Rony riu. Os olhos de Scrimgeour piscaram em sua direção e tornaram a se desviar quando Harry falou.
— Então, por que resolveu nos entregar o que nos pertence agora? Não conseguiu pensar em um pretexto para manter os objetos em seu poder?
— Não, deve ser porque os trinta e um dias venceram — respondeu Hermione imediatamente. — O Ministério não pode reter objetos por prazo superior, a não ser que sejam comprovadamente perigosos. Certo?
— Você diria que era íntimo de Dumbledore, Ronald? — perguntou Scrimgeour, ignorando Hermione. Rony pareceu surpreso.
— Eu?
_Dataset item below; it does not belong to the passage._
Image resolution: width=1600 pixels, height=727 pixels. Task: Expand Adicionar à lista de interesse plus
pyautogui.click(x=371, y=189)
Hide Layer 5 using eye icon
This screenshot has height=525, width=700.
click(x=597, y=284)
Não... muito... era sempre Harry quem...
Rony olhou para os amigos e viu Hermione lhe dando aquele olhar “cale-já-a-boca!”, mas o estrago já fora feito: Scrimgeour fez cara de quem acabara de ouvir exatamente o que tinha esperado e queria ouvir. Avançou na deixa de Rony como uma ave de rapina.
— Se você não era muito íntimo de Dumbledore, como explica que tenha se lembrado de você no testamento? Ele deixou excepcionalmente pouco a indivíduos. A maior parte dos seus bens... sua biblioteca particular, seus instrumentos mágicos e outros pertences... foram legados a Hogwarts. Por que acha que mereceu destaque?
— Eu... não sei — respondeu Rony. — Quando digo que não éramos íntimos... Quero dizer, acho que ele gostava de mim...
— Você está sendo modesto, Rony — interveio Hermione. -Dumbledore gostava muito de você.
Isto era exagerar a verdade quase ao ponto de ruptura; pelo que Harry sabia, Rony e Dumbledore nunca tinham estado a sós, e o contato direto entre diretor e aluno fora mínimo. Contudo, Scrimgeour não parecia estar escutando. Meteu a mão sob a capa e puxou uma bolsa de cordões muito maior do que a que Hagrid dera a Harry. Da bolsa, tirou um rolo de pergaminho, que abriu e leu em voz alta.